# My Fire-bellied Toad paludarium



## ChromeLibrarian (Jul 7, 2007)

Here are a couple of shots of the set-up for my Fire-bellied toads.


----------



## Guest (Jul 7, 2007)

very cool looking. are those rosey red minnows in there? what size tank are they in? i have a orange bellied newt and a green tree frog in a 15 gallon with 6 white clouds and 3 zebra danios. what kinds of plants are in the tank? i am currently looking for a few live plants for my tank. ATM, all i have is a few cuttings from my pothos and a few plants i found out side in the tank. I really like your idea of putting a description of the animals out side their tank. i am currently working on something along those lines for all my animals. but that might be awhile...

BTW...welcome to fish forums. i think that you'll enjoy your stay here.

Andrew


----------



## ChromeLibrarian (Jul 7, 2007)

Those are rosy reds, though they were actually put in as toad food. The toads ate the other dozen that were in there originally. Currently there are no fish in the tank. It's a 20 gallon long tank, separated with a plexi divider in the middle. The water is filtered by a Tetra whisper10i. The land portion is a layer of large gravel, for drainage, covered with a piece of plastic mesh. On top of that is Eco-Earth (coconut fiber). The plants are a golden pothos, a peace lily, an african violet, and a couple of grass-like generic plants.

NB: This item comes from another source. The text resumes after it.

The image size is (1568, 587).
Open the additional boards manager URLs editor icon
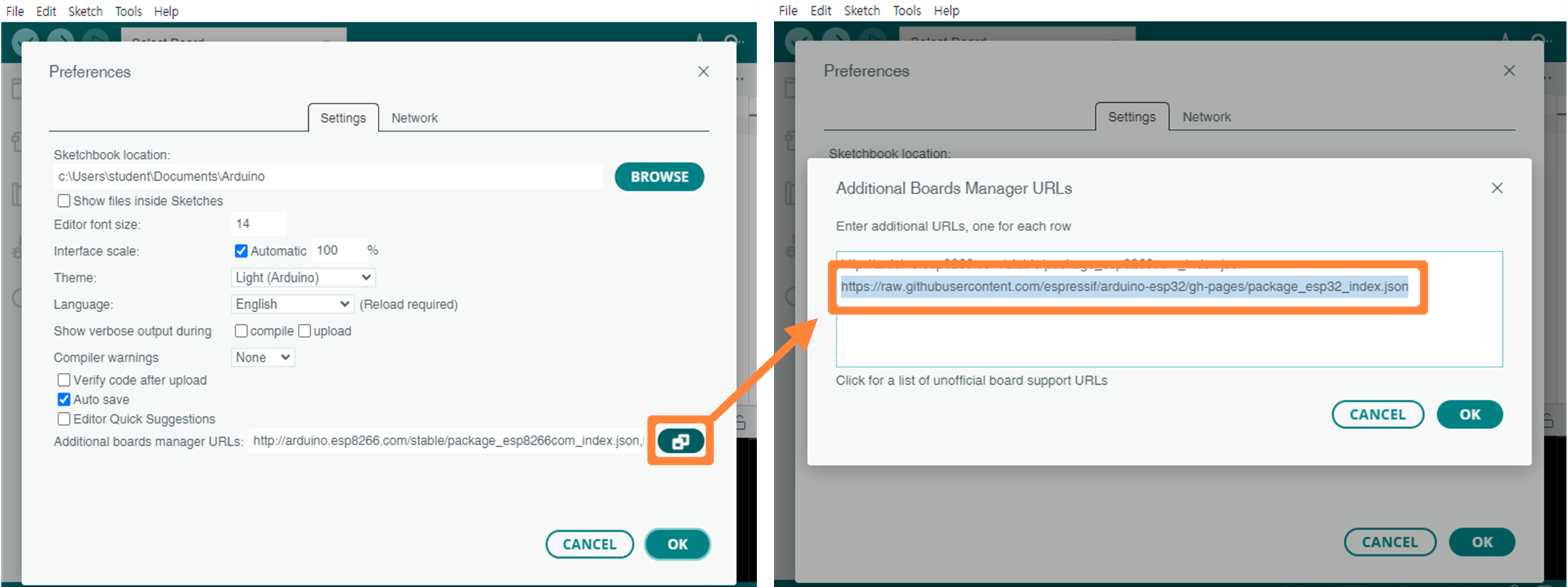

And the description is because the toads live in the children's room at my library.


----------



## Guest (Jul 7, 2007)

Is there a lid on there? I hope so because if not, you may find a few escapees.

Nice looking setup.


----------



## ChromeLibrarian (Jul 7, 2007)

Yes, it has a metal mesh reptile top on it. I removed the top to get the picture.


----------